I admit that I wish could call up more poems at will. I rather admire people who can launch into Gilbert & Sullivan lyrics to spark up a conversation or call up Elizabeth Coatsworth during a thurderstorm:
. . . through the pane
we'll stand and watch the circus pageant
of the rain,
and see the lightening, like a tiger,
striped and dread,
and hear the thunder cross the shaken sky
with elephant tread.

But something that starts out cute with little kids gets tedious and then even appalling when it's an out-of-kilter school assignment for a first grader. And quite awful when it is clearly a transfer of parental ego. The first presentation below was billed "obligatory cute recitation by a three-year-old" by an education reporter, and, hey, this little boy, is cute:

  • Three-Year-Old Reciting Billy Collins

  • Billy Collins reciting the same poem

  • Three-Year-Old recites Alfred, Lord Tennyson

  • Five-year-old Reciting Walt Whitman

  • child practicing Whitman for school recitation

  • More school Whitman

  • five year old reciting Whitman

  • There are tons more.

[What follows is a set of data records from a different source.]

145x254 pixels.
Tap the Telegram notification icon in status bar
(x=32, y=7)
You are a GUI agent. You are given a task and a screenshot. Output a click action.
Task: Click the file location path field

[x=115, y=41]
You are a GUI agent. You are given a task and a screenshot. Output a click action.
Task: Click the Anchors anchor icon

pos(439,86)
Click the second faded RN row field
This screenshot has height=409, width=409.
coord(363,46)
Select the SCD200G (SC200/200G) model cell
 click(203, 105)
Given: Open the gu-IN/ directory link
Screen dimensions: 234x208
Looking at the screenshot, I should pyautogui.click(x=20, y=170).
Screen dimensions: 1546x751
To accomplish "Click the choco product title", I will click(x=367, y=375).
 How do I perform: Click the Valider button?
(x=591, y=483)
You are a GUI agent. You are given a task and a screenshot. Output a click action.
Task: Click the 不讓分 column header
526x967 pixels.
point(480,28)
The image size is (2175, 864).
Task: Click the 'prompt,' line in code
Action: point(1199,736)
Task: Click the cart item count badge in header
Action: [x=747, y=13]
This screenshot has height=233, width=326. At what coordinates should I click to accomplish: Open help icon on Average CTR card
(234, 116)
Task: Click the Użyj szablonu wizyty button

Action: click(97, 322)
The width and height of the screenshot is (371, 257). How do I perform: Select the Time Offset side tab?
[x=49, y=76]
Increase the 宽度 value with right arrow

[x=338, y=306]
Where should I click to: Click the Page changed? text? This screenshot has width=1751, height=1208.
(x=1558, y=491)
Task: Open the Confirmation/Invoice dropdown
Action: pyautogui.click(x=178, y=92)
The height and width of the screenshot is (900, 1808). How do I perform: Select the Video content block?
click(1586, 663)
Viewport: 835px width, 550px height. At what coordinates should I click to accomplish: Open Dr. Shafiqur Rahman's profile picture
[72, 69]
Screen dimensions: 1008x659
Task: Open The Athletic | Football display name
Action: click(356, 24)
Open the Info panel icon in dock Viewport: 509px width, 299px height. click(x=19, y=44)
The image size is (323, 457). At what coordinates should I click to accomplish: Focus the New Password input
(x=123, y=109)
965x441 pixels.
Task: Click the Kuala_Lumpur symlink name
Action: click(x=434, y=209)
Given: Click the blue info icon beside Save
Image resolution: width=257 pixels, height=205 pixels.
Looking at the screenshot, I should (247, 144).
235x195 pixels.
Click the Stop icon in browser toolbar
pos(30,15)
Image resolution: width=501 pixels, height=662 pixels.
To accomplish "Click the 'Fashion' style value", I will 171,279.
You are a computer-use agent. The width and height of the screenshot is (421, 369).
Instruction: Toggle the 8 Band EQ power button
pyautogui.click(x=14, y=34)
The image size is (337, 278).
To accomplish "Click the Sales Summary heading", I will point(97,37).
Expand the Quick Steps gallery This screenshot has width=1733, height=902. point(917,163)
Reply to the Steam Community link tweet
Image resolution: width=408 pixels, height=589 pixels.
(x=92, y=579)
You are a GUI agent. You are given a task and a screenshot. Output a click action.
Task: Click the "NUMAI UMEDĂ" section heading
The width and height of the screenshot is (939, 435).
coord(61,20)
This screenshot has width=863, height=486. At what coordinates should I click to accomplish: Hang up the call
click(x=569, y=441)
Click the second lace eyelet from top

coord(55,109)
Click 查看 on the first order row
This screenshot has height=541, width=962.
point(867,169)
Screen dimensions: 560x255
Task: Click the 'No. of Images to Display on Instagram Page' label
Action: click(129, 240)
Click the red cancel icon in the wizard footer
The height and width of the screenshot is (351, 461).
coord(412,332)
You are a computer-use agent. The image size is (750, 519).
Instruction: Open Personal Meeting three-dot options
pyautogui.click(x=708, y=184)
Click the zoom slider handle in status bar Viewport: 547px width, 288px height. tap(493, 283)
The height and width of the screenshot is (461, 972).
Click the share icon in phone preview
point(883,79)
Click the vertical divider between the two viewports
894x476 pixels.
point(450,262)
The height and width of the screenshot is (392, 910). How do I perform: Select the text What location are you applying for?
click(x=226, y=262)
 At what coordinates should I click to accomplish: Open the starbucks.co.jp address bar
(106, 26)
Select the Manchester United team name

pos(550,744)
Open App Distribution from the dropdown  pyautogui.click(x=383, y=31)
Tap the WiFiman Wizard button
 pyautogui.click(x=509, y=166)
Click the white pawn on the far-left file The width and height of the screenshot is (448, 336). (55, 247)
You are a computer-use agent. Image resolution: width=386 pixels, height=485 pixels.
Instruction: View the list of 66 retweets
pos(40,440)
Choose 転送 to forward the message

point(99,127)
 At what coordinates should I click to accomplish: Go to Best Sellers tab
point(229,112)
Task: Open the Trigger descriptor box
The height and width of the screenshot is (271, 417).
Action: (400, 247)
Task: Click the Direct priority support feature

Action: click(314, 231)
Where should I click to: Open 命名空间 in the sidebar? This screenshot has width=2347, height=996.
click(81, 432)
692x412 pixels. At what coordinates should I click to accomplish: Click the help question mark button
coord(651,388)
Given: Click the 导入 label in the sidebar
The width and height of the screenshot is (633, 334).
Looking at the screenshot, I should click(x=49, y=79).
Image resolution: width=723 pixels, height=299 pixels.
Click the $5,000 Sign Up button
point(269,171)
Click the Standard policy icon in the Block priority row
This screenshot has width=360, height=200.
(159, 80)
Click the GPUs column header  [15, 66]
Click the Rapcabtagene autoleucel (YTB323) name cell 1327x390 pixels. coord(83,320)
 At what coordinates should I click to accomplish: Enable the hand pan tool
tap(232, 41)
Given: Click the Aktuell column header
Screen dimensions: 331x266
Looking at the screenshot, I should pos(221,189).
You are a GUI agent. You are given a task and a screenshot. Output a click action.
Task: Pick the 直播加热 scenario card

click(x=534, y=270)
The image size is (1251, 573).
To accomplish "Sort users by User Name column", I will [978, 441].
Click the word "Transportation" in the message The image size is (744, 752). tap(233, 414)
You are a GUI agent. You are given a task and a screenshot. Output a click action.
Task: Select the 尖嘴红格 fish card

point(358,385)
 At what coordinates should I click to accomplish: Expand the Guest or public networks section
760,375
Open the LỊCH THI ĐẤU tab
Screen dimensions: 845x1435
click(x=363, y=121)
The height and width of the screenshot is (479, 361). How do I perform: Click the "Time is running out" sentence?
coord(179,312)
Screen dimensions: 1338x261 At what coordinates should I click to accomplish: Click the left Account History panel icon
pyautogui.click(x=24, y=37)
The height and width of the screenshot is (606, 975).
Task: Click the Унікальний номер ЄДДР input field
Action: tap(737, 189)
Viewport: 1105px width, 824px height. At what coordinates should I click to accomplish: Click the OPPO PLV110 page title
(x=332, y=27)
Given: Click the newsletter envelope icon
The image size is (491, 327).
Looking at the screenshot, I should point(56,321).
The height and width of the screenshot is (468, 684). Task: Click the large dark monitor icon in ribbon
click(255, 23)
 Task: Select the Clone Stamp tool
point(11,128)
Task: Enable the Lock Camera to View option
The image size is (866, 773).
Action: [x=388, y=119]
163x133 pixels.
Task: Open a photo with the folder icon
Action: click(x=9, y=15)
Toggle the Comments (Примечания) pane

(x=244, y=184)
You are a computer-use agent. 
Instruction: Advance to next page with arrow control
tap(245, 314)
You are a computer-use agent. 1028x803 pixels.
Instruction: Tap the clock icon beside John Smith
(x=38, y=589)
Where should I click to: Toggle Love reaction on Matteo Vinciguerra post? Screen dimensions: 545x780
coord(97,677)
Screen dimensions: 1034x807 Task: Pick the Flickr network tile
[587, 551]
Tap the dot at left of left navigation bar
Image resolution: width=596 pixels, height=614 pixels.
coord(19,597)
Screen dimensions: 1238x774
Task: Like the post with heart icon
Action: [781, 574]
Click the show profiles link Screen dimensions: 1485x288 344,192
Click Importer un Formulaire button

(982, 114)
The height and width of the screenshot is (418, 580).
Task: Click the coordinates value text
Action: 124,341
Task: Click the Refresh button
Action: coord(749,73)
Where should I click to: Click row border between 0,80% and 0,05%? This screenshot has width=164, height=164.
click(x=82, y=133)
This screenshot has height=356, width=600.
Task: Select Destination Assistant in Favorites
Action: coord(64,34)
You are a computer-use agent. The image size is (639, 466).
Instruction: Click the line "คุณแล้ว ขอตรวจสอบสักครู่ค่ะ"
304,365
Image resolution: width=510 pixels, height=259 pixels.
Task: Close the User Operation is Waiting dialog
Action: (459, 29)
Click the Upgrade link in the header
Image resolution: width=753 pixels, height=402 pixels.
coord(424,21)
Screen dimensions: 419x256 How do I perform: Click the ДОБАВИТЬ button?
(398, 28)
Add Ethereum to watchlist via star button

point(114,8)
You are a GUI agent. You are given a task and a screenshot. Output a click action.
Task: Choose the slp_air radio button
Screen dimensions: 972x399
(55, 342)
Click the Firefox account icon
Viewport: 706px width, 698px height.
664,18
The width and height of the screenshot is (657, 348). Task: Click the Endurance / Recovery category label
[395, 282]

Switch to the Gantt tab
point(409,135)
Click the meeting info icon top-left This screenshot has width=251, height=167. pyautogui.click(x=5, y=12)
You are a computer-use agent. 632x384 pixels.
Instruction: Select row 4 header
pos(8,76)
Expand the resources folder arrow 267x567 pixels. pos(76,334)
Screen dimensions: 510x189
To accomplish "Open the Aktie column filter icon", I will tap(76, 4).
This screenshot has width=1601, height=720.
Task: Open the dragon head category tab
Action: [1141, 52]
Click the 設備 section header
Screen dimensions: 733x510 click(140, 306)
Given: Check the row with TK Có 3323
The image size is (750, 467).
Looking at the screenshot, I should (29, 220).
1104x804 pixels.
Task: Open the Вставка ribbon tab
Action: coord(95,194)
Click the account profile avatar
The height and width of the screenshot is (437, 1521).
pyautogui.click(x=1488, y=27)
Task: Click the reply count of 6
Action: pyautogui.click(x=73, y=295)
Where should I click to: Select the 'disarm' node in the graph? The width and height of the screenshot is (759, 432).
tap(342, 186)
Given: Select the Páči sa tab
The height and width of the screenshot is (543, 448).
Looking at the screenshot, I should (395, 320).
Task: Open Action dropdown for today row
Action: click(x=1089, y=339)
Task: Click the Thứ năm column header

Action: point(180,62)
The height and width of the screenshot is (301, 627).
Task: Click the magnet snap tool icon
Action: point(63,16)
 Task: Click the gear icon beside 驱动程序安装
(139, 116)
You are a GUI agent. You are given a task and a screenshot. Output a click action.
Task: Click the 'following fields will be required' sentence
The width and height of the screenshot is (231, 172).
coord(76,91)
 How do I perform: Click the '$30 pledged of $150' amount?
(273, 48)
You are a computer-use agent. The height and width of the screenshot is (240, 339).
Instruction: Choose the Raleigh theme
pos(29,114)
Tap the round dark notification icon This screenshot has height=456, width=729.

I can't quite figure out why people would do this to their kids.

    Finally, enjoy one more from Billy Collins:

    Child Development

    As sure as prehistoric fish grew legs
    and sauntered off the beaches into forests
    working up some irregular verbs for their
    first conversation, so three-year-old children
    enter the phase of name-calling.

    Every day a new one arrives and is added
    to the repertoire. You Dumb Goopyhead,
    You Big Sewerface, You Poop-on-the-Floor
    (a kind of Navaho ring to that one)
    they yell from knee level, their little mugs
    flushed with challenge.
    Nothing Samuel Johnson would bother tossing out
    in a pub, but then the toddlers are not trying
    to devastate some fatuous Enlightenment hack.

    They are just tormenting their fellow squirts
    or going after the attention of the giants
    way up there with their cocktails and bad breath
    talking baritone nonsense to other giants,
    waiting to call them names after thanking
    them for the lovely party and hearing the door close.

    The mature save their hothead invective
    for things: an errant hammer, tire chains,
    or receding trains missed by seconds,
    though they know in their adult hearts,
    even as they threaten to banish Timmy to bed
    for his appalling behavior,
    that their bosses are Big Fatty Stupids,
    their wives are Dopey Dopeheads
    and that they themselves are Mr. Sillypants.

    It's a pity show-off parents don't assign this poem to their three-year-olds, who would enjoy saying You Dumb Goopyhead, You Big Sewerface, You Poop-on-the-Floor.

    Maybe we should have an "Name Arne" contest, using You Dumb Goopyhead, You Big Sewerface, You Poop-on-the-Floor as warmups.